“Somewhere in Alaska. That’s all I know. These dudes give new meaning to mysterious and closed-mouthed.”
Right. Squish shrugged.
“When is the ETA for evac? And do you have a location for the drop?” Squish asked.
“Evac is set for 0700. Pipe will need to identify the drop point. Put me on speaker and I’ll give him the coordinates.”
Squish’s thumb hit the speaker icon before his brain caught up to what Tex had said. The bird was coming in from Alaska? With an ETA of 0700? He stared in confusion at his watch. Alaska was thousands of miles away and they were making the trip in five hours?
That couldn’t be right.
As far as he knew, the fastest chopper flew in the two hundred miles per hour range. Alaska was a hell of a lot farther than a thousand miles. Try three thousand. No bird could fly that fast.
“Squish? You still there?” Tex asked.
“Yeah,” he said with a frown. He must have heard the ETA wrong. Or had Tex meant 0700 tomorrow? “There’s been a misconnect. Did you say 0700?”
“Copy that,” Tex said, his voice suddenly cautious, as though he knew where this conversation was headed.
“Is that tomorrow?” He caught the puzzled look Pipe sent him. As though he couldn’t figure out what the big deal was.
“That’s a negative. We’re looking at today. Five hours from now,” he specified in a cool, deliberate voice.
“Fuck, dude,” Squish said, his voice dumbfounded. “Unless these Shadow Mountain folks have a transporter, there is no way they can pilot a chopper from Alaska to the Refuge in five hours.”
“Bloody hell!” The curse burst from Pipe as he did the crazy math.
“Did they get their hands on a Blackbird or something?” No, that didn’t make sense, either. Nobody could land a Blackbird in the middle of the woods near the hatch. Hell, the Refuge didn’t even have an airstrip. Besides, a Blackbird couldn’t carry an extraction team.
“Look, brother, I know the math doesn’t add up, but you’re gonna have to roll with it. I can’t go into details—I don’t know the details. What I do know, is that, if these boys say they are setting down at 0700 hours, you can pin your life on the fact that they will be there.”
But he wasn’t pinning his life on that fact. He was pinning Mandy’s. Squish pinched his nose and thought. Hard.
He had no choice.
CHAPTER 30
His head pounding, Squish slipped between two trees and stopped to scan the forest. The flashes hadn’t started strobing across his vision yet, but they were coming.
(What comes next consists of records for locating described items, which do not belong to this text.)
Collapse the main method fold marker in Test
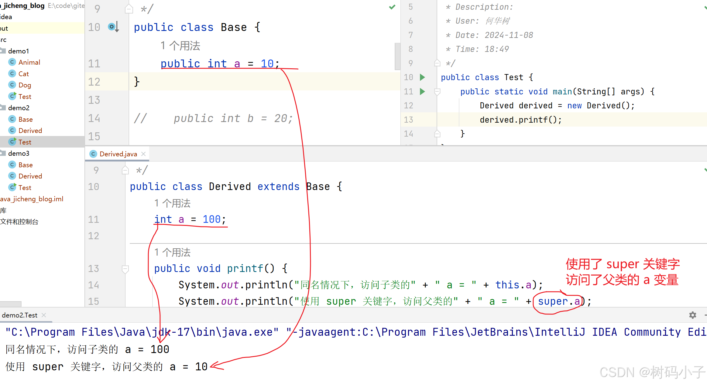The image size is (707, 384). point(437,91)
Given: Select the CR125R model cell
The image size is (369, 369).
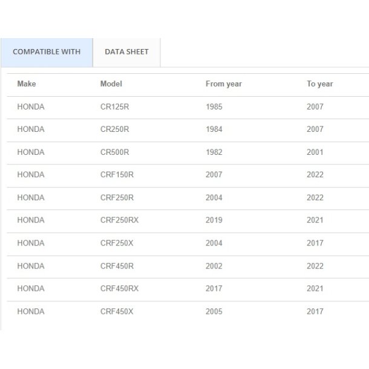Looking at the screenshot, I should point(114,107).
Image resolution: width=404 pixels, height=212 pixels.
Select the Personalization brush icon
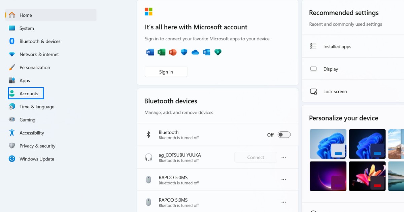click(x=12, y=67)
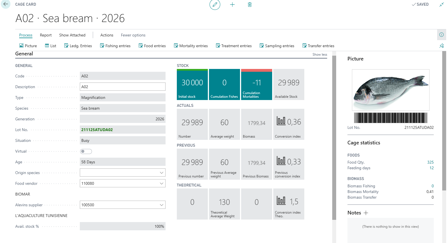Open the Report menu tab
The height and width of the screenshot is (243, 447).
click(46, 35)
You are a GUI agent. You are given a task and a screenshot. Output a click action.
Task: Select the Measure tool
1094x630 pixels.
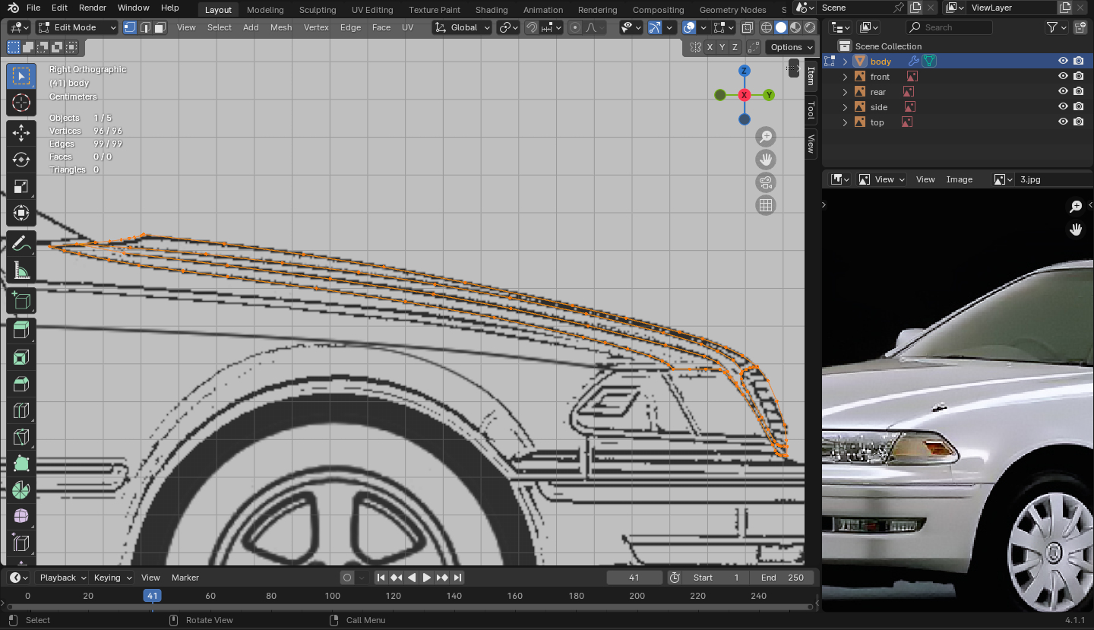[x=21, y=271]
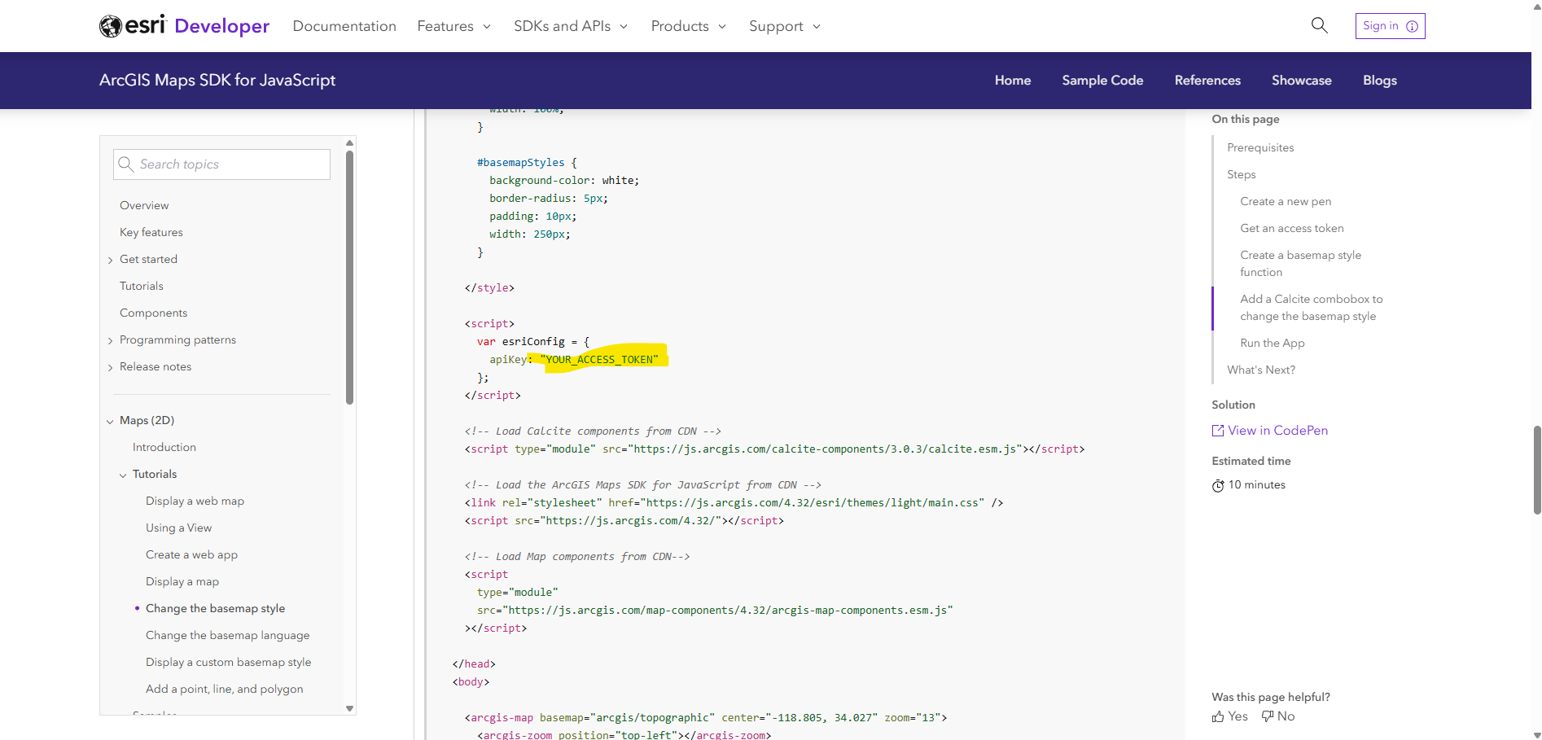
Task: Collapse the Maps (2D) section
Action: tap(110, 421)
He just hoped they remained at bay long enough to get Mandy to safety. There were no cockroaches in sight, but he could sense them out there. Sense them creeping through the woods behind him, following him, waiting for him to expose Mandy’s location.
No fucking way.
They’d parked a couple of klicks from the Refuge, on an old logging road, hoping to slip into position without being detected. Yeah, that hadn’t worked. At least the cockroaches hadn’t become a nuisance yet. If they did, he had the means to protect himself, thanks to the rifles Pipe had unpacked from the trunk of his Challenger.
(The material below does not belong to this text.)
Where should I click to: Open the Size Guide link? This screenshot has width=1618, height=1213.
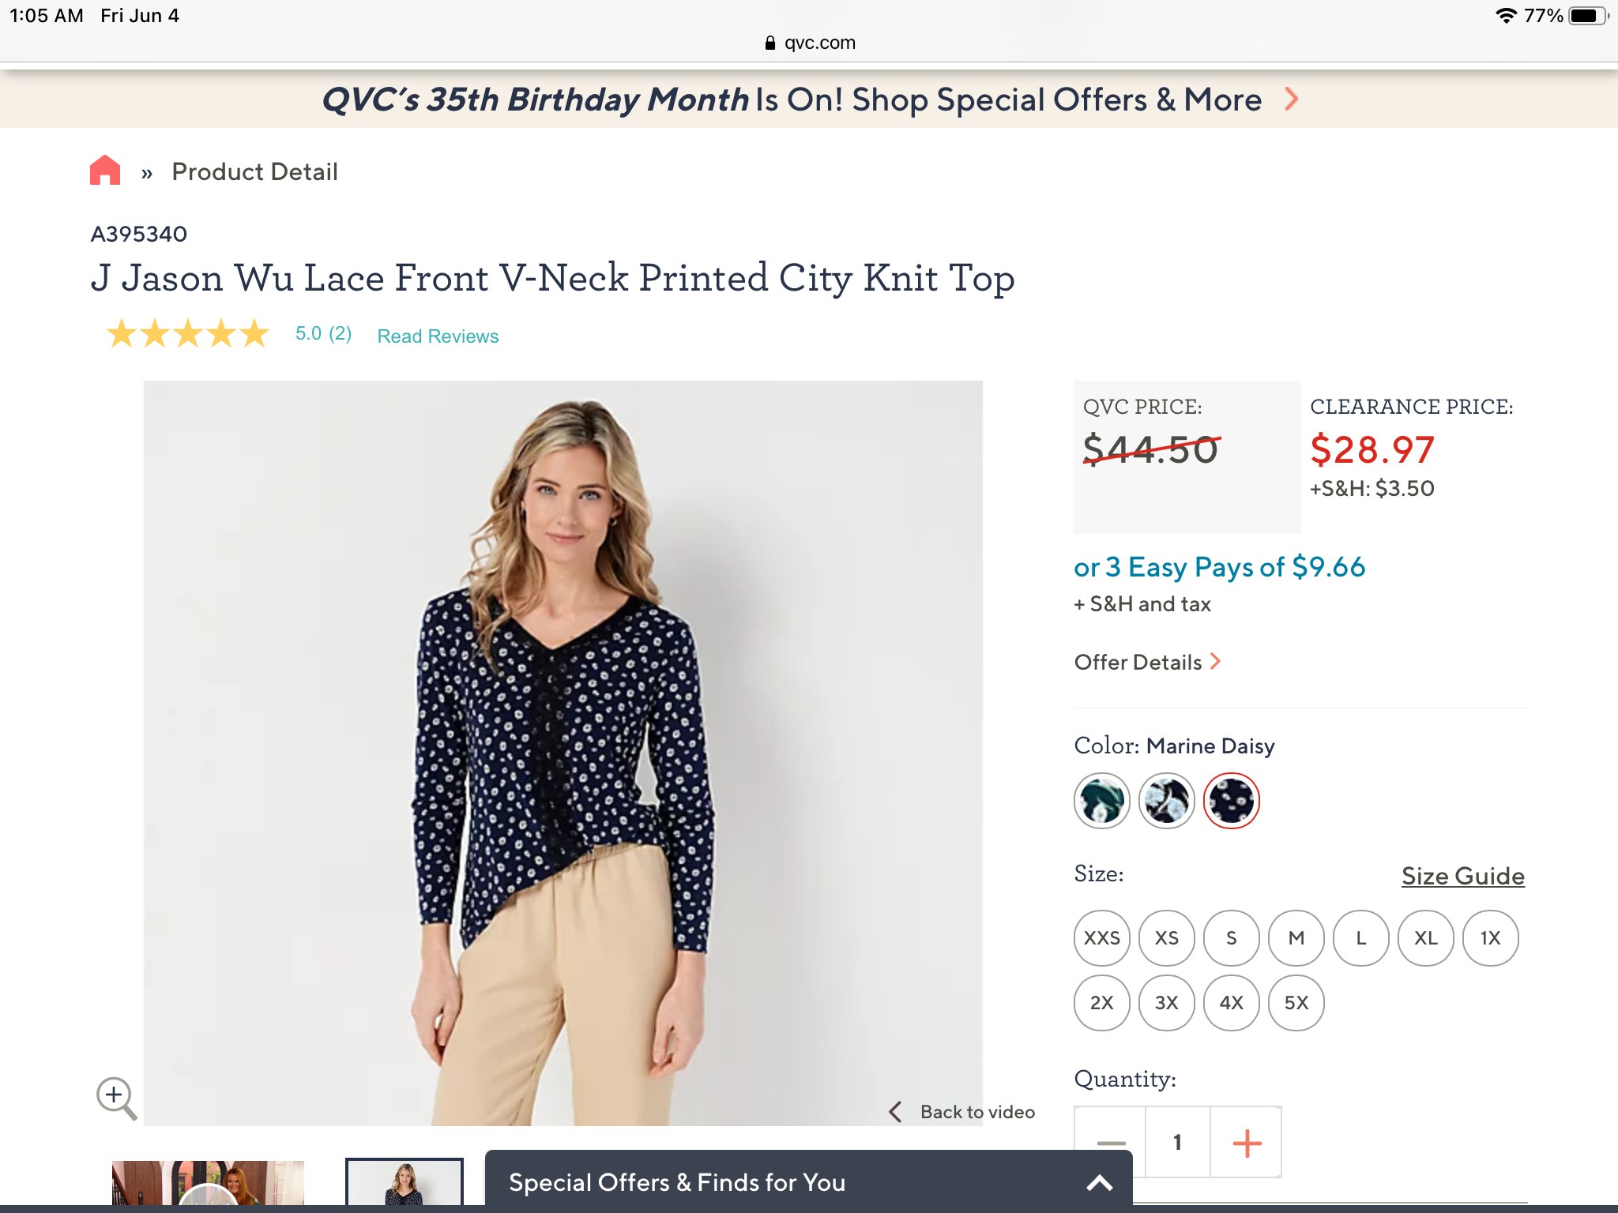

“Evac site’s up ahead.” Pipe still carried the confused expression from when he’d talked with Tex about the site coordinates.
When Squish asked him what was wrong, the dude just said the site was too bloody small. He hoped Pipe was wrong. The clearing the Shadow Mountain boys had targeted was so close to Mandy’s bunker, he could practically touch it. The distance made it more likely he could get her to the chopper without cockroach interference.
Still…it was weird.
Too damn small…and too damn fast.
His life had gone bizzarro lately—psychics, mind readers, mental healers, phasing in and phasing out of reality, mysterious mountain bases, and impossible aircrafts.
No wonder his brain was trying to explode.
When they reached the tiny—read miniscule—clearing Tex had sent them to, his confidence in rescuing Mandy crashed. There was no way a chopper could set down here. And they had no backup plan.
“Maybe you got the coordinates wrong?” That was the only thing that made sense.